YOUR OBJECTIVE:
From the data below, return all lines holding the string "agent".

ENTRIES SUPPLIED:

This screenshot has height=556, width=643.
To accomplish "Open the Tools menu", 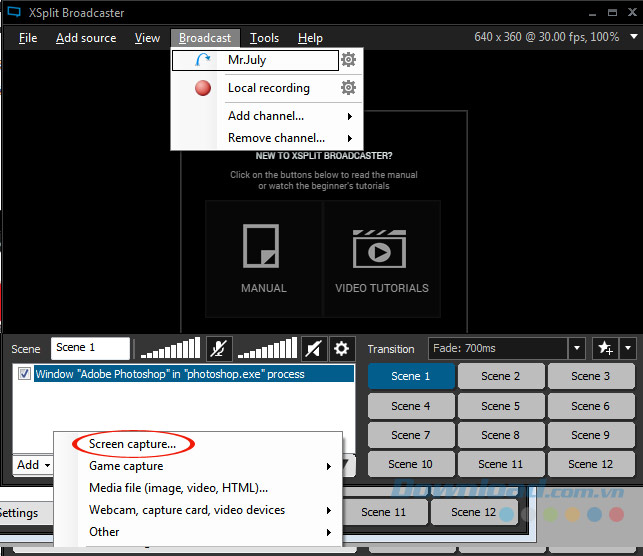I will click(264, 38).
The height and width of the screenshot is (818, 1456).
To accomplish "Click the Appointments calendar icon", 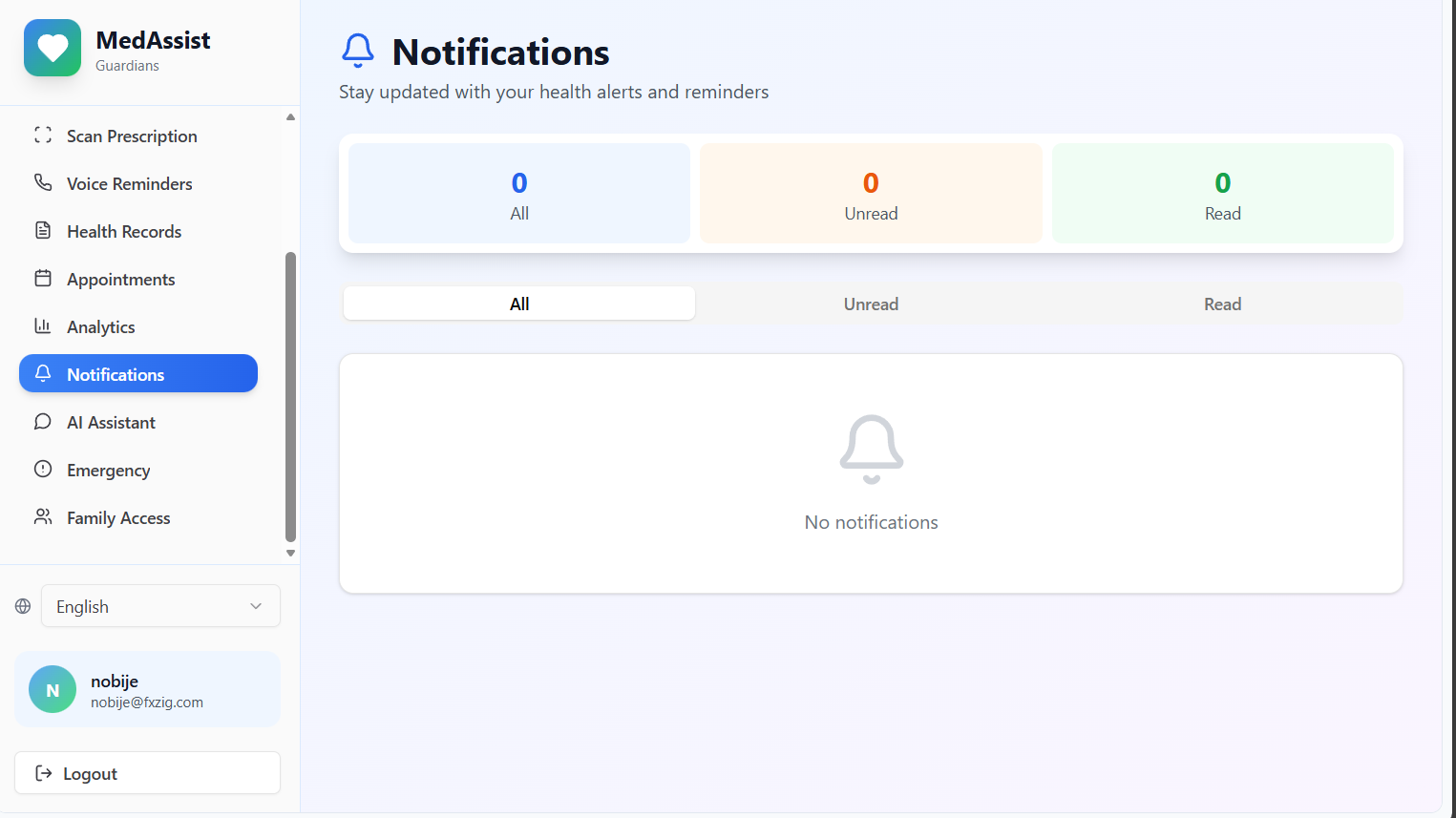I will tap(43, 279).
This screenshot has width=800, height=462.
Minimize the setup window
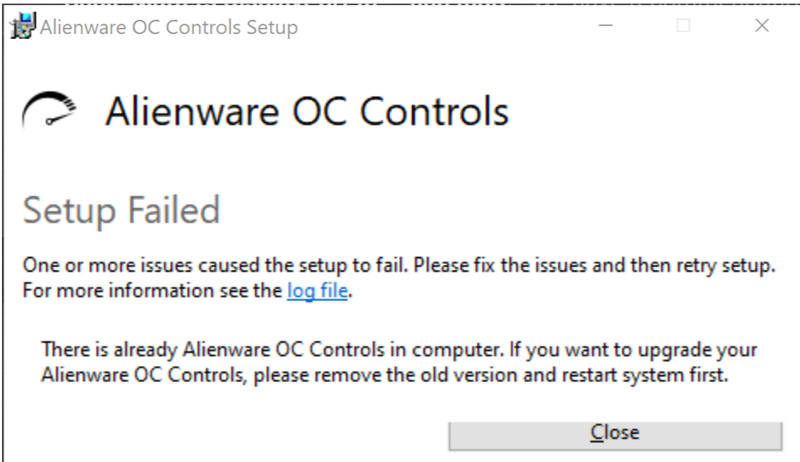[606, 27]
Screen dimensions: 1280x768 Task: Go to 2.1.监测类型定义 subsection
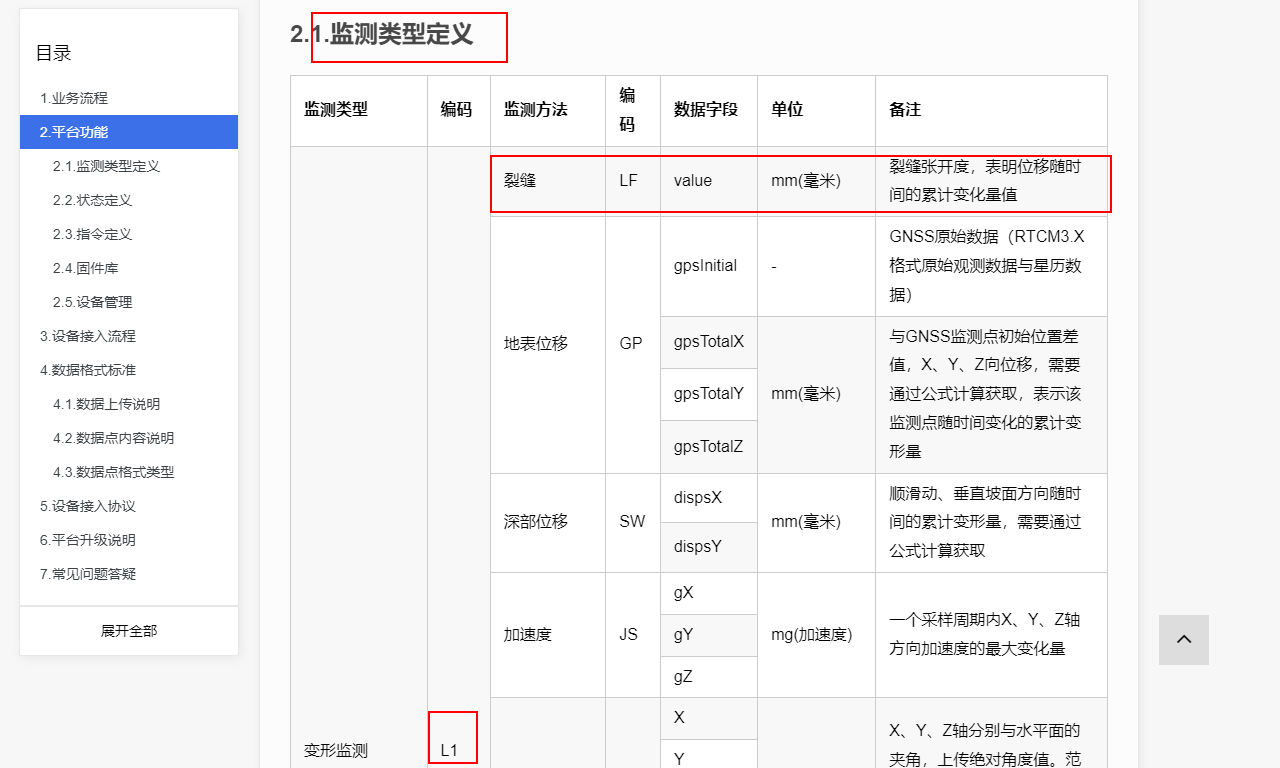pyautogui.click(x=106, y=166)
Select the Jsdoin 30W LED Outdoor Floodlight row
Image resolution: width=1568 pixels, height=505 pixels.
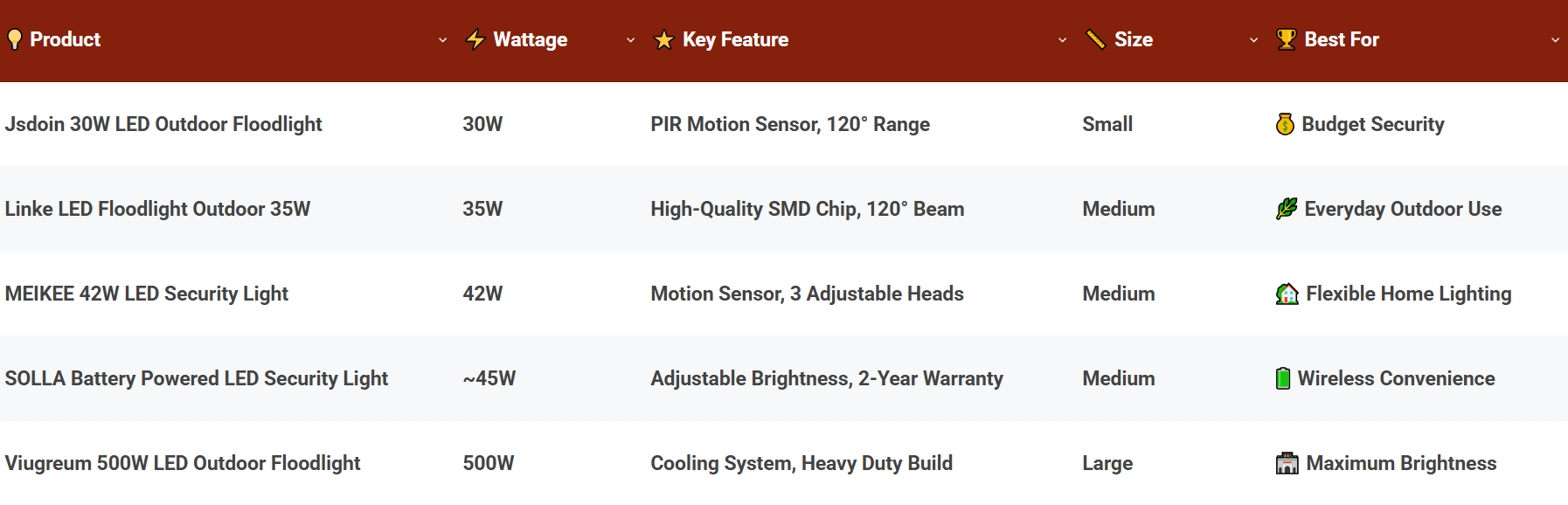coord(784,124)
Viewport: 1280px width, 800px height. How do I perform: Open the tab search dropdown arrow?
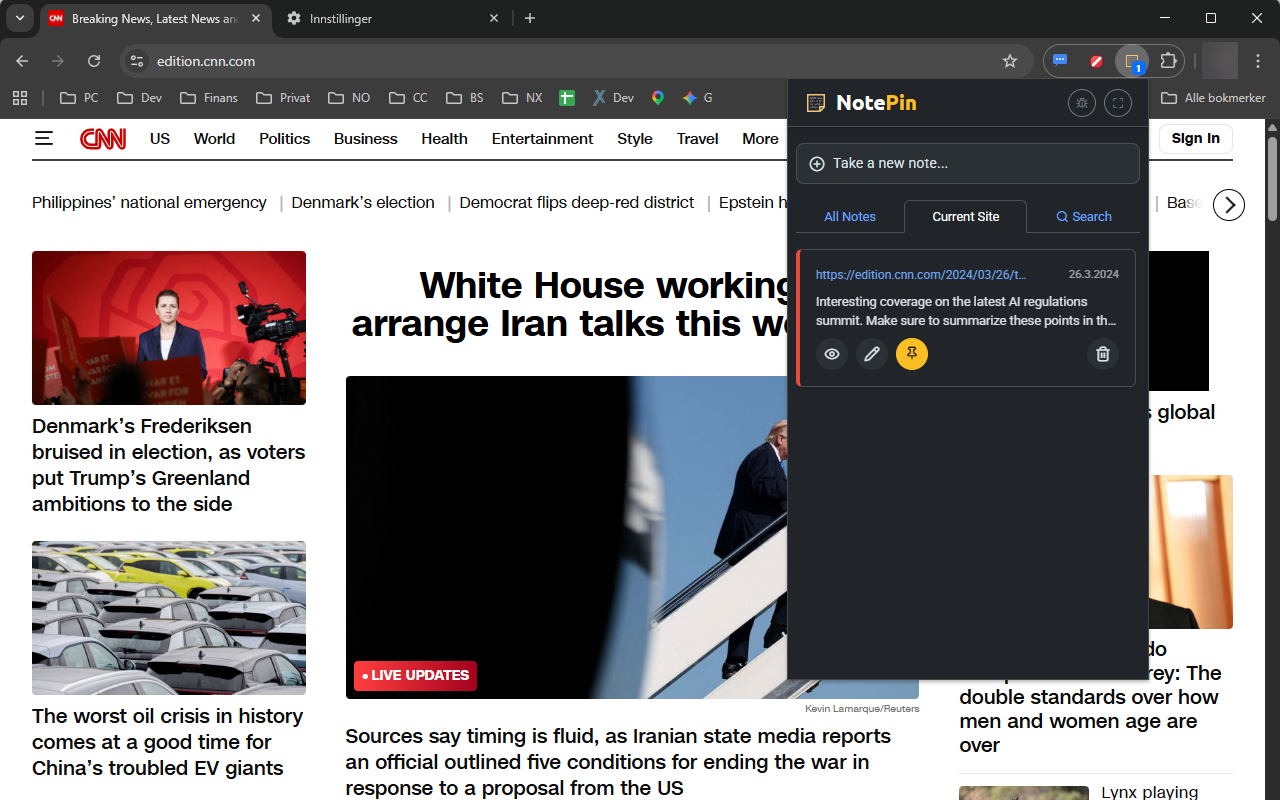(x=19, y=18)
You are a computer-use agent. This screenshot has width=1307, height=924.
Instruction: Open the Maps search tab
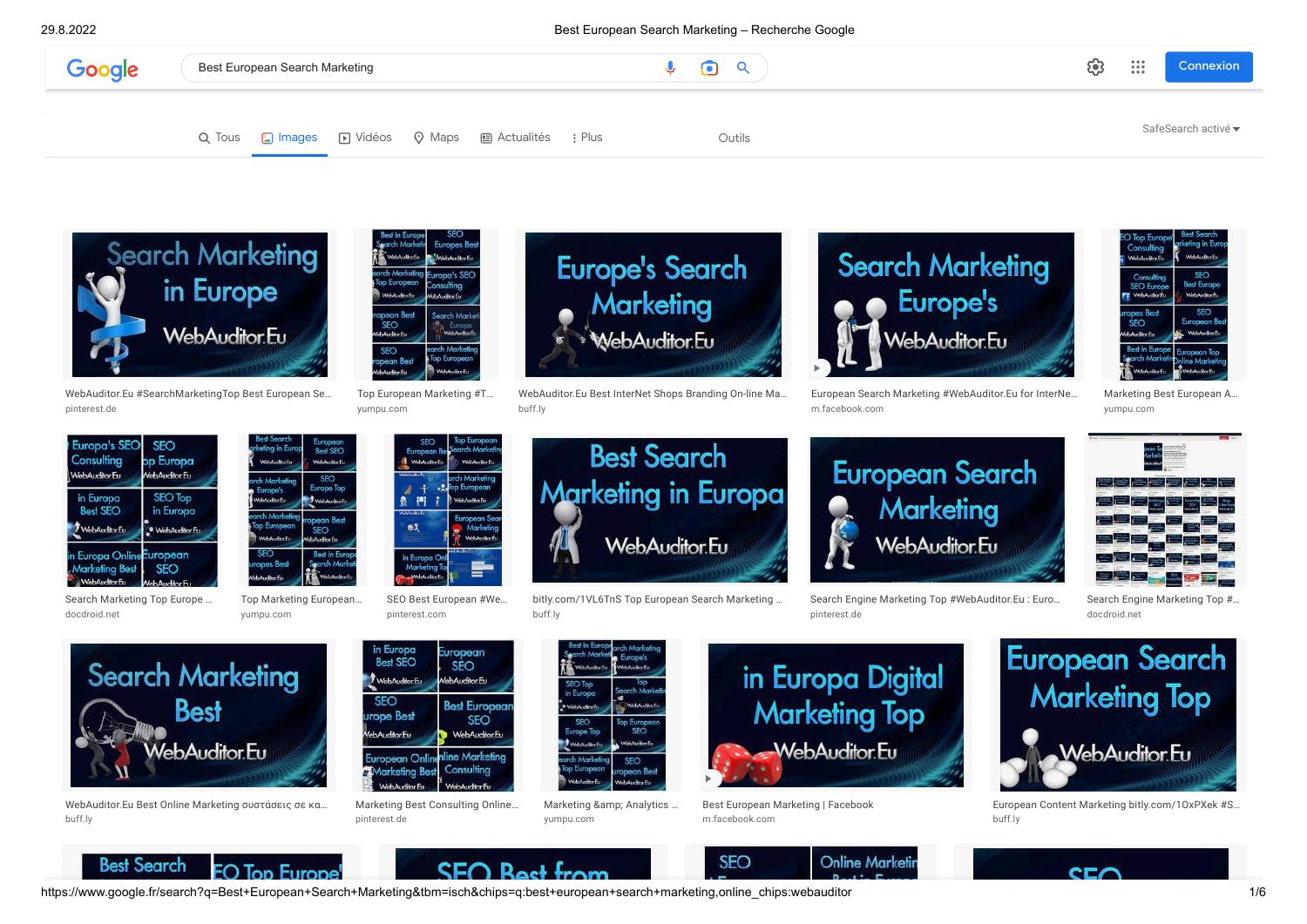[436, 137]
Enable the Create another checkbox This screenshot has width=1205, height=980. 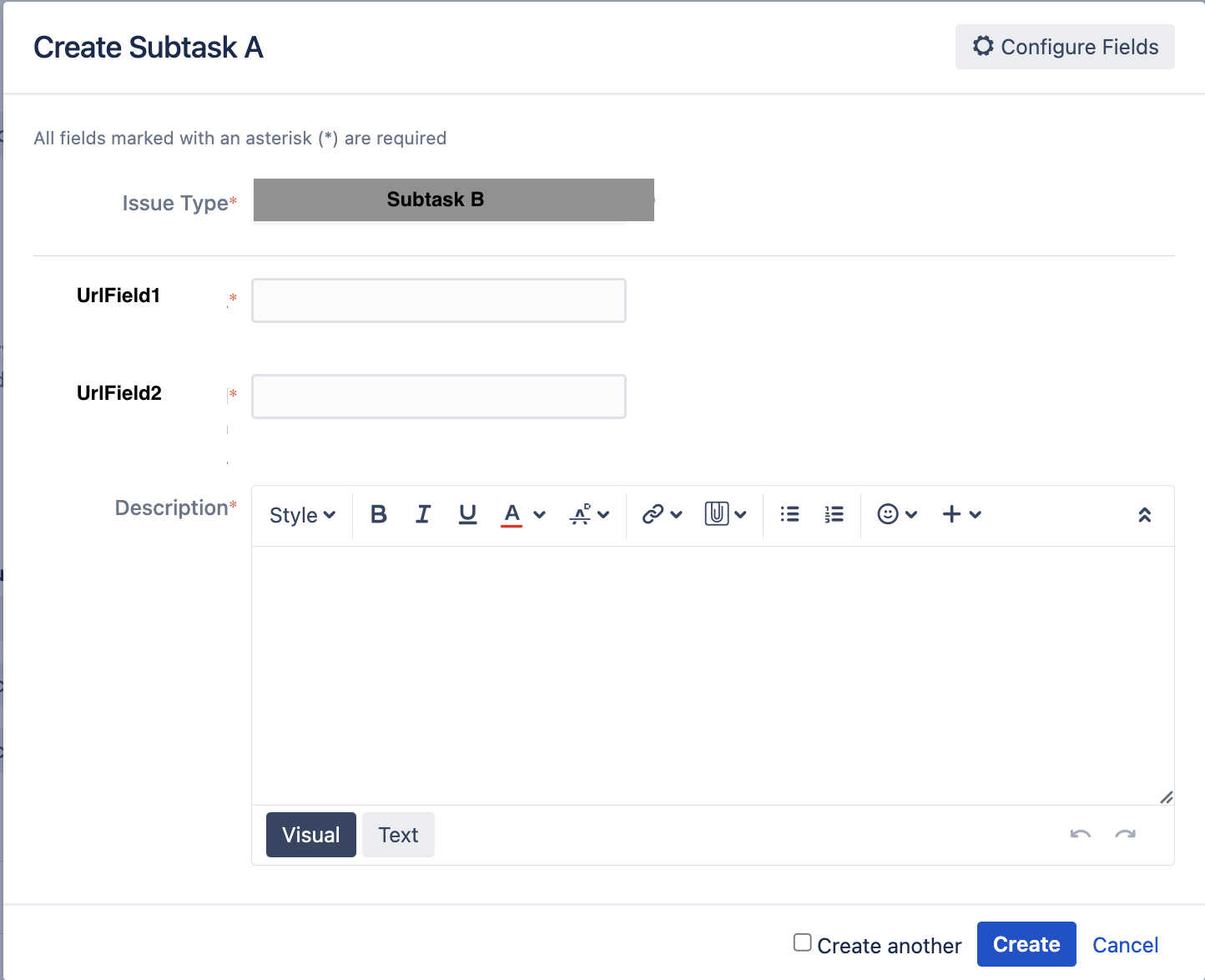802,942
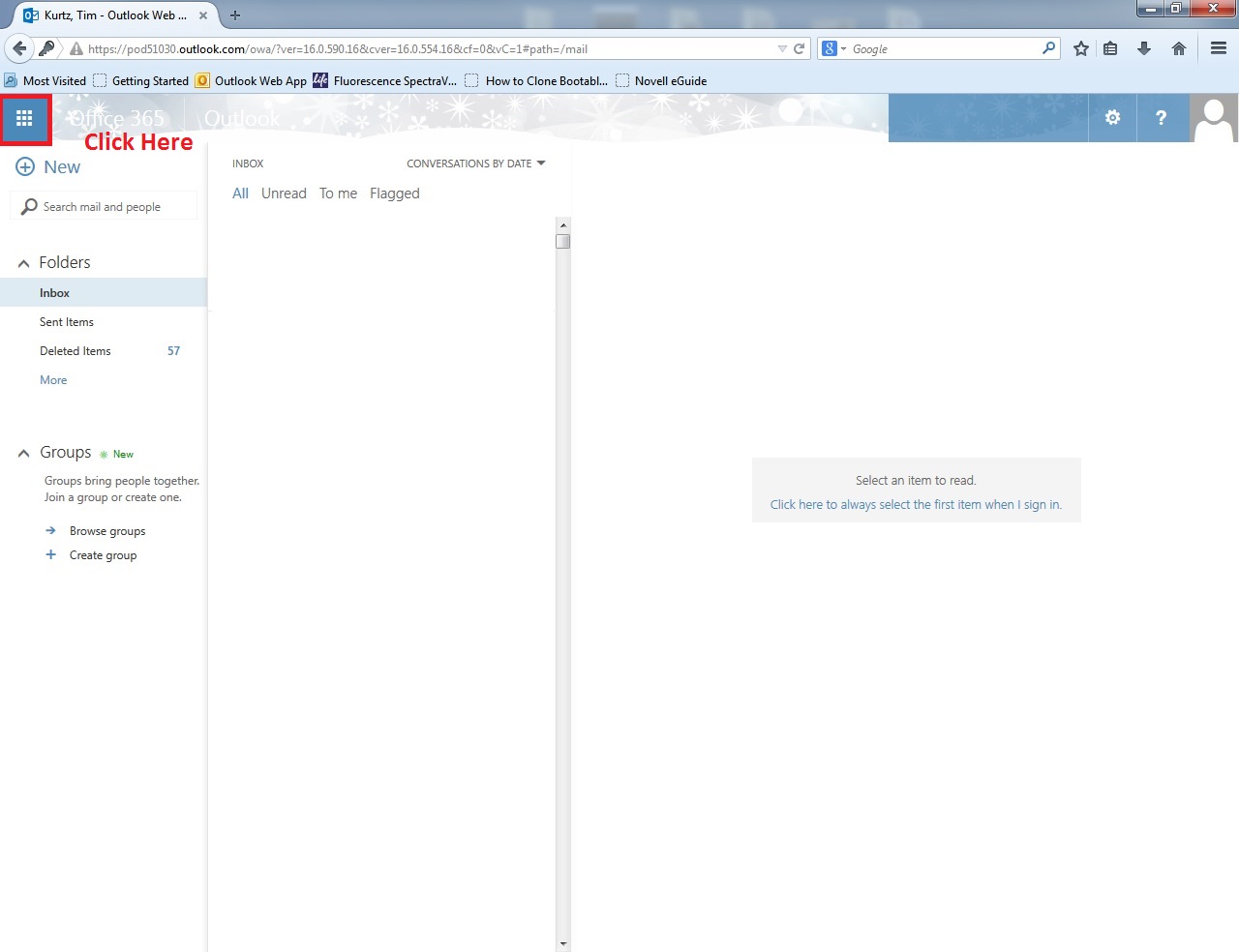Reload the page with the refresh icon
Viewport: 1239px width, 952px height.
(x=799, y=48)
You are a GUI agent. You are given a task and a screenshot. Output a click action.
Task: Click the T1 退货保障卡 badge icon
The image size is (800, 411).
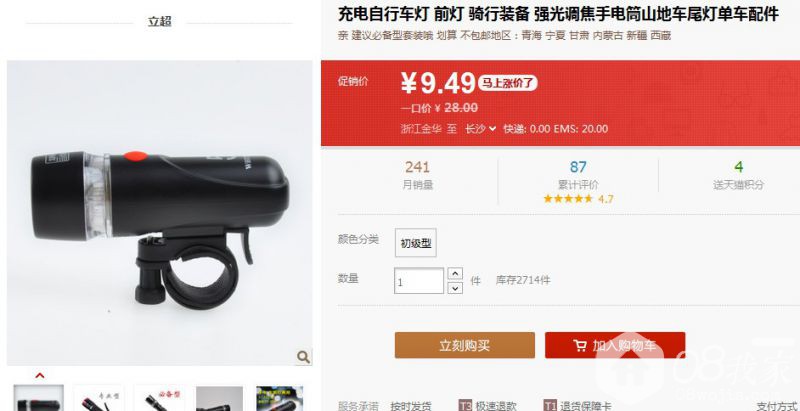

YOUR RESPONSE:
You are a computer-use agent. This screenshot has width=1307, height=924.
You are a GUI agent. You are given a task and a screenshot. Output a click action.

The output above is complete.